(Pixel coordinate grounding data)
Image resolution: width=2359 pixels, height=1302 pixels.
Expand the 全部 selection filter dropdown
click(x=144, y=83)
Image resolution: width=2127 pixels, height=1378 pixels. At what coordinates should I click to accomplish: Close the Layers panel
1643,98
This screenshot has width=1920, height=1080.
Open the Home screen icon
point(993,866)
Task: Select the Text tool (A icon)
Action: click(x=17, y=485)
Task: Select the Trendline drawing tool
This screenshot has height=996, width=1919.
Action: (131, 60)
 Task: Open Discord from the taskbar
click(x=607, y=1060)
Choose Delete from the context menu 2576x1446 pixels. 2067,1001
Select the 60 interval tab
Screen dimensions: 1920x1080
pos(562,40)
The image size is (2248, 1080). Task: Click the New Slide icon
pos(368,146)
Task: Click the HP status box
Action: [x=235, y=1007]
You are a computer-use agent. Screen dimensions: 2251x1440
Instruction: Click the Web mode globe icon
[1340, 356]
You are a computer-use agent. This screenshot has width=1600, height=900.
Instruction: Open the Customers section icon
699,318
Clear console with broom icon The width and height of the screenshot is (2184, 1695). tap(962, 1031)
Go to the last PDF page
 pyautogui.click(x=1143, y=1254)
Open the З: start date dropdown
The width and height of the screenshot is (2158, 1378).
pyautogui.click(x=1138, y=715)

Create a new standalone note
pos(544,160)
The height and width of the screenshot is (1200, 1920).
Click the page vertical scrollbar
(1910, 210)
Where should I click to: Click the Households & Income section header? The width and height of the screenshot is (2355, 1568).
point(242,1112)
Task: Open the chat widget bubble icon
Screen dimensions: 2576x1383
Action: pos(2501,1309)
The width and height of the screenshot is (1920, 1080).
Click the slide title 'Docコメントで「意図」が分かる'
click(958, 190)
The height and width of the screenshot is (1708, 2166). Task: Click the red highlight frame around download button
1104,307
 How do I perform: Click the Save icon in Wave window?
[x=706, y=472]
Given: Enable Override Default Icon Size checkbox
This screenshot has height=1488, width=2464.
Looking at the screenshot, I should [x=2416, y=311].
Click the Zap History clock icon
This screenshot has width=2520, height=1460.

■ **Task directions**
Go back to the data above and please quote exactly, and only, the lines from the line with "Go to the last PDF page" through its last line.

■ **Output below**
Go to the last PDF page
 pyautogui.click(x=1143, y=1254)
Open the З: start date dropdown
The width and height of the screenshot is (2158, 1378).
pyautogui.click(x=1138, y=715)

Create a new standalone note
pos(544,160)
The height and width of the screenshot is (1200, 1920).
Click the page vertical scrollbar
(1910, 210)
Where should I click to: Click the Households & Income section header? The width and height of the screenshot is (2355, 1568).
point(242,1112)
Task: Open the chat widget bubble icon
Screen dimensions: 2576x1383
Action: pos(2501,1309)
The width and height of the screenshot is (1920, 1080).
Click the slide title 'Docコメントで「意図」が分かる'
click(958, 190)
The height and width of the screenshot is (1708, 2166). Task: Click the red highlight frame around download button
1104,307
 How do I perform: Click the Save icon in Wave window?
[x=706, y=472]
Given: Enable Override Default Icon Size checkbox
This screenshot has height=1488, width=2464.
Looking at the screenshot, I should [x=2416, y=311].
Click the Zap History clock icon
This screenshot has width=2520, height=1460.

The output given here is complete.